-- THE PROBLEM --
Nothing should differ between your answer and the records.

-- Collected data entries --

------

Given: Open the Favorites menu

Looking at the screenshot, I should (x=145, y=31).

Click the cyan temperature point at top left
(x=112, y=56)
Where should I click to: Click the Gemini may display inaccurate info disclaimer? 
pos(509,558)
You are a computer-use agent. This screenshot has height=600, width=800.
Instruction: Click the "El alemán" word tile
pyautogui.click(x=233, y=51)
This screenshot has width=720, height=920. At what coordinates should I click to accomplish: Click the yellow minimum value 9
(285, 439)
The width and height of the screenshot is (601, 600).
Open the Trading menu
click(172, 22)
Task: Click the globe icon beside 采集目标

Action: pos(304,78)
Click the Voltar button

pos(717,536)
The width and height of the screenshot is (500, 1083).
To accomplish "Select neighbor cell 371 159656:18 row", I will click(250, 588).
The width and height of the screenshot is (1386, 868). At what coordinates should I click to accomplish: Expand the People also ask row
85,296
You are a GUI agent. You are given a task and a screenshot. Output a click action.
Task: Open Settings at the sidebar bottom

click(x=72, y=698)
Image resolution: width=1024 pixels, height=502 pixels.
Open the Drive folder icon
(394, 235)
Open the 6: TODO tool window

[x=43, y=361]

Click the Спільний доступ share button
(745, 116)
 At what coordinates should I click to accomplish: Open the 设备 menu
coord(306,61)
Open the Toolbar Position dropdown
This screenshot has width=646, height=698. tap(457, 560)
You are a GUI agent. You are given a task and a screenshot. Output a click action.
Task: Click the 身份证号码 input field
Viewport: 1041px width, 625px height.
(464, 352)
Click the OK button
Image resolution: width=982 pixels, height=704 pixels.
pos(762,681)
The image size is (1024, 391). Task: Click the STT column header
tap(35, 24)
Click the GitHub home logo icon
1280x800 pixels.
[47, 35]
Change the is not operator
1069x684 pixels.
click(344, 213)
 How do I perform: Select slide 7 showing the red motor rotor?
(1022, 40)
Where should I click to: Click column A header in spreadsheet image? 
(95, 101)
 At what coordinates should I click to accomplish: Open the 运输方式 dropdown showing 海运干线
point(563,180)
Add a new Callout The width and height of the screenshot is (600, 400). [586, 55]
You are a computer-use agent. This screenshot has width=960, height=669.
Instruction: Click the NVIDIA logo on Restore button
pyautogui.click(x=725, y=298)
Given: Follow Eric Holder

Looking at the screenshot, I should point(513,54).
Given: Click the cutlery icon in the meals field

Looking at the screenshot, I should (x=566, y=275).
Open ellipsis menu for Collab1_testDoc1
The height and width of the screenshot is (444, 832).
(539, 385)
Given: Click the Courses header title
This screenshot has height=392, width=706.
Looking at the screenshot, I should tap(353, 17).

------

-- EXERCISE SOLUTION --
Given: Open the Favorites menu

Looking at the screenshot, I should (x=145, y=31).

Click the cyan temperature point at top left
(x=112, y=56)
Where should I click to: Click the Gemini may display inaccurate info disclaimer? 
pos(509,558)
You are a computer-use agent. This screenshot has height=600, width=800.
Instruction: Click the "El alemán" word tile
pyautogui.click(x=233, y=51)
This screenshot has width=720, height=920. At what coordinates should I click to accomplish: Click the yellow minimum value 9
(285, 439)
The width and height of the screenshot is (601, 600).
Open the Trading menu
click(172, 22)
Task: Click the globe icon beside 采集目标

Action: pos(304,78)
Click the Voltar button

pos(717,536)
The width and height of the screenshot is (500, 1083).
To accomplish "Select neighbor cell 371 159656:18 row", I will click(250, 588).
The width and height of the screenshot is (1386, 868). At what coordinates should I click to accomplish: Expand the People also ask row
85,296
You are a GUI agent. You are given a task and a screenshot. Output a click action.
Task: Open Settings at the sidebar bottom

click(x=72, y=698)
Image resolution: width=1024 pixels, height=502 pixels.
Open the Drive folder icon
(394, 235)
Open the 6: TODO tool window

[x=43, y=361]

Click the Спільний доступ share button
(745, 116)
 At what coordinates should I click to accomplish: Open the 设备 menu
coord(306,61)
Open the Toolbar Position dropdown
This screenshot has width=646, height=698. tap(457, 560)
You are a GUI agent. You are given a task and a screenshot. Output a click action.
Task: Click the 身份证号码 input field
Viewport: 1041px width, 625px height.
(464, 352)
Click the OK button
Image resolution: width=982 pixels, height=704 pixels.
pos(762,681)
The image size is (1024, 391). Task: Click the STT column header
tap(35, 24)
Click the GitHub home logo icon
1280x800 pixels.
[47, 35]
Change the is not operator
1069x684 pixels.
click(344, 213)
 How do I perform: Select slide 7 showing the red motor rotor?
(1022, 40)
Where should I click to: Click column A header in spreadsheet image? 
(95, 101)
 At what coordinates should I click to accomplish: Open the 运输方式 dropdown showing 海运干线
point(563,180)
Add a new Callout The width and height of the screenshot is (600, 400). [586, 55]
You are a computer-use agent. This screenshot has width=960, height=669.
Instruction: Click the NVIDIA logo on Restore button
pyautogui.click(x=725, y=298)
Given: Follow Eric Holder

Looking at the screenshot, I should point(513,54).
Given: Click the cutlery icon in the meals field

Looking at the screenshot, I should (x=566, y=275).
Open ellipsis menu for Collab1_testDoc1
The height and width of the screenshot is (444, 832).
(539, 385)
Given: Click the Courses header title
This screenshot has height=392, width=706.
Looking at the screenshot, I should tap(353, 17).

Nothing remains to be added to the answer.